- Consider window fans, ceiling fans or whole-house fans, which use much less power, as an alternative to air conditioners.
- Close your blinds, shades or draperies during the hottest part of the day.
- Shut off your air conditioner if you leave home for an extended period of time.
- Air conditioners work to remove humidity, so reserve moisture-making jobs such as dishwashing, laundry and bathing for either early morning or at night when it’s cooler
- Shade the outdoor air conditioning unit if possible. A unit in the sun will use up to 5 percent more energy than one in the shade.
- Clean or replace the central air-conditioning filter monthly. Clean the filter in window units as well. It’s behind the front panel.
- Install energy-efficient LED bulbs.

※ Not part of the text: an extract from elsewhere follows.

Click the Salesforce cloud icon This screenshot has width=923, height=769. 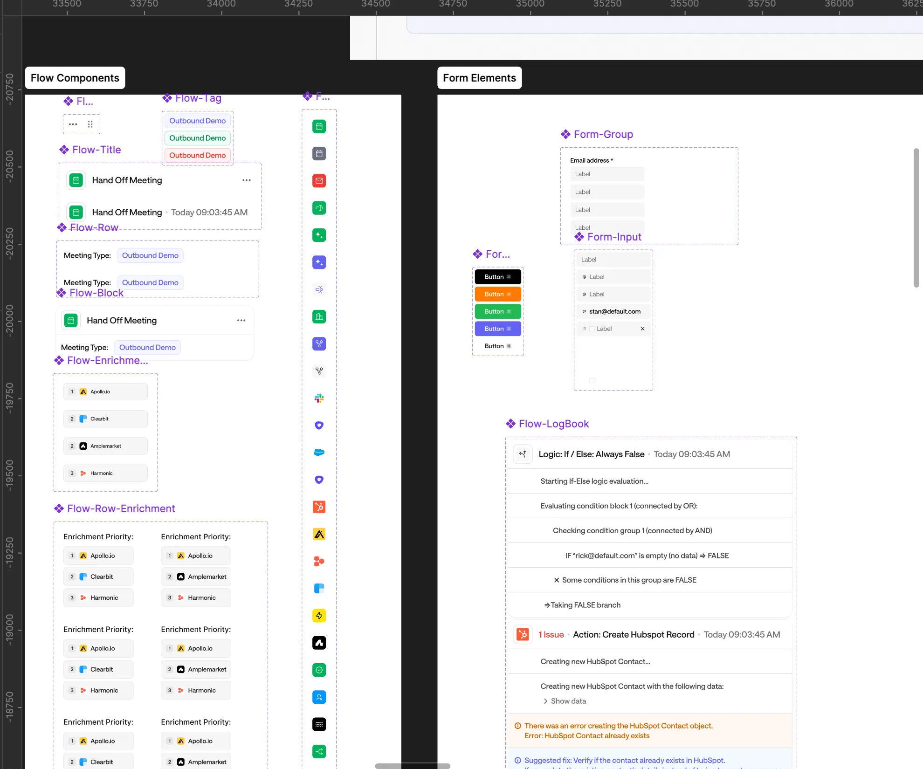pyautogui.click(x=319, y=453)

They give off less heat and use as much as 75 percent less energy than regular bulbs.
Winter Tips – Windows and Doors
- Repair broken or cracked glass and putty older windows; check to see that windows close properly and window locks pull sashes together.

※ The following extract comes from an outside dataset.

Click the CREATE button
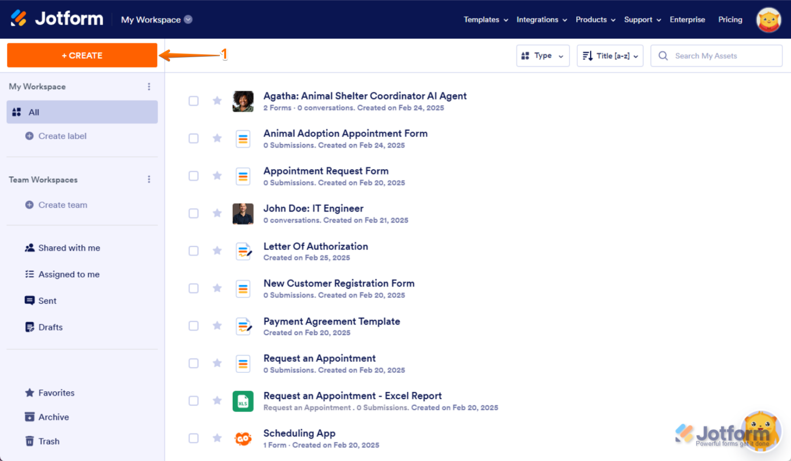The height and width of the screenshot is (461, 791). [82, 55]
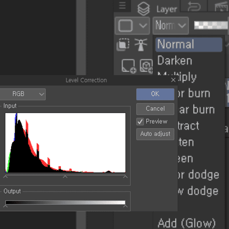
Task: Close the Level Correction dialog
Action: [x=173, y=80]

- Make sure doors close properly; repair or replace non-working doorknobs, latches and striker plates.
- Weatherstrip windows, doors and attic accesses; caulk the frames around windows and doors from the inside using a clear, pliable caulk.
Winter Tips – Other Air Leaks
- If you have a fireplace, be sure it is fitted with a tight sealing damper that is closed when the fireplace is not in use. If the fireplace is used infrequently, use a chimney block to eliminate heat loss.

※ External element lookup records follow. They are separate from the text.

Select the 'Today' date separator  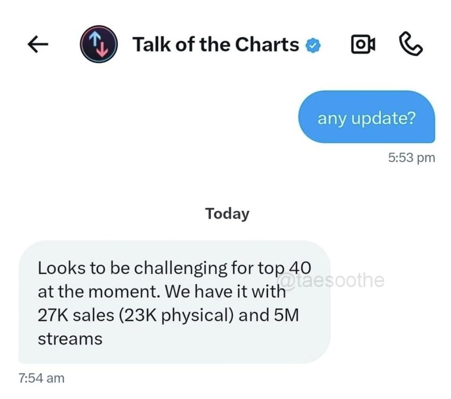[227, 213]
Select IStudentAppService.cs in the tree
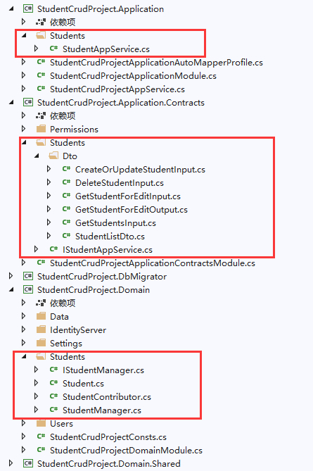Viewport: 313px width, 471px height. click(108, 250)
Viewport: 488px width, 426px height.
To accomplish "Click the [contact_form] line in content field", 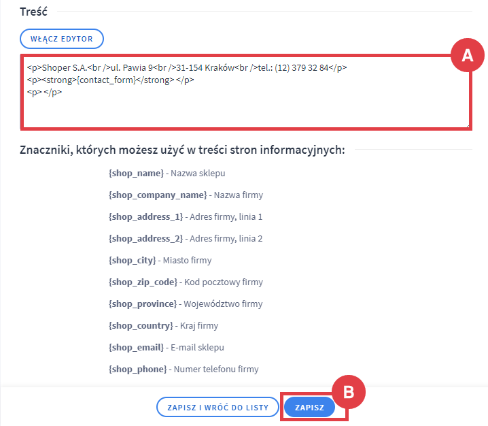I will click(110, 80).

- Caulk foundation cracks and openings. Make sure kitchen and bathroom vent dampers close properly.
- Install automatic setback thermostats that adjust the heat to your schedule.
- Insulate attics (especially attics with less than seven inches of insulation), walls, and flooring over unheated crawl spaces or basements.
- Install exterior storm windows, including cellar storm windows. For windows that are rarely opened, consider installing interior storm windows.
- Replace standard curtains with tight sealing, insulated or quilted window coverings.
Indoor Electric Safety
- When using appliances and power tools, read and follow all manufacturers instructions.
- Never overload a circuit. Large appliances need separate circuits.
- Replace worn plugs, wires, or extension cords.
- Never run cords under rugs or over heaters.
- Avoid using or storing appliances near water.
- Childproof outlets with safety covers. Teach children electrical safety.
- Never leave small children unattended near electric appliances, lamps, fans, heaters, or motors.
- Install ground fault interrupt (GFI) outlets near sinks and outdoors.
Outdoor Electric Safety
- Keep away from power lines. This includes ladders, kites, balloons, antennas, kids, and yourself.
- Any time you dig, call Dig Safe at 1-888-DIG-SAFE (www.digsafe.com) to locate underground utilities. The service is free.
- If a tree has power lines running through it, call the light department. Do not attempt to trim the tree yourself.
- Leave downed wires alone. Never attempt to move anyone in contact with a live wire. Call for help immediately.